IDEOLOGIA!
A TENAZ PROCURA DO MACACO NO HOMEM
UMA CIÊNCIA DO SÉCULO XIX ENSANGÜENTA O SÉCULO XX
Para os festejos do seu Bicentenário, a cidade de Jequitinhonha (MG) pediu, e conseguiu da Alemanha, a restituição do crânio do borun (“botocudo”) Kuêk, amigo do naturalista alemão Príncipe Maximiliano de Wied, falecido no seu Palácio e guardado num museu de Anatomia em Bonn, o que se passará nos dias 13/14 e 15 de maio, durante Encontro Indígena.
Maximiliano teria levado Kuêk para a Alemanha em 1818 por um caso único de amizade. Mas Kuêk, ainda vivo, não escapou de servir como objeto de experiência de craniometria nas universidades alemãs: os indígenas da América do Sul seriam "o elo perdido entre o homem e o macaco", era preciso prová-lo.
No século XIX existiu intenso comércio de crânios de indígenas (e também viventes) do Brasil, alimentado pelas instituições científicas européias. A craniometria, “ciência de medição do cérebro”, seguiu servindo no século XX como arma ideológica.

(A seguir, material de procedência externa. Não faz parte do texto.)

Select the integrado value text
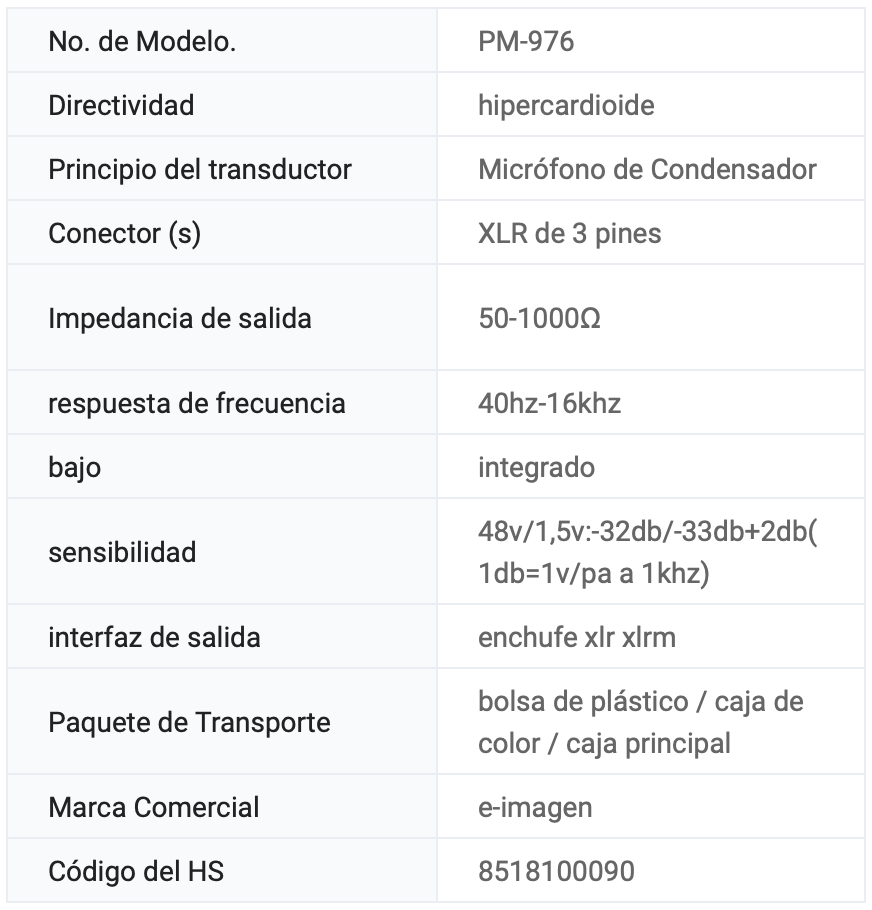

Aos inglêses na sua política contra o irlandeses e africanos, à nossa Primeira República contra os miseráveis (Antônio Conselheiro “craniometrado” por Nina Rodrigues, denotava “sua condição de mestiço”).Aos nazistas, separando arianos de não-arianos.
Durante o “Encontro Indígena – Homenagem ao Botocudo Kuêk ao Príncipe Maximiliano”, o Prefeito de Jequitinhonha devolverá os restos mortais de Kuêk à sua tribo, que efetuará as exéquias em seu território, segundo os ritos e crenças tribais.
Fontes: SCHWARCZ, Lilia Moritz. O ESPETÁCULO DAS RAÇAS: CIENTISTAS, INSTITUIÇÕES E QUESTÃO RACIAL NO BRASIL. São Paulo, Companhia das Letras, 1.ª Edição, 1993:1994.
Soares, Geralda Chaves, “NA TRILHA GUERREIRA DOS BORUN”, Instituto Metodista Isabela Hendrix, Belo Horizonte, 2010.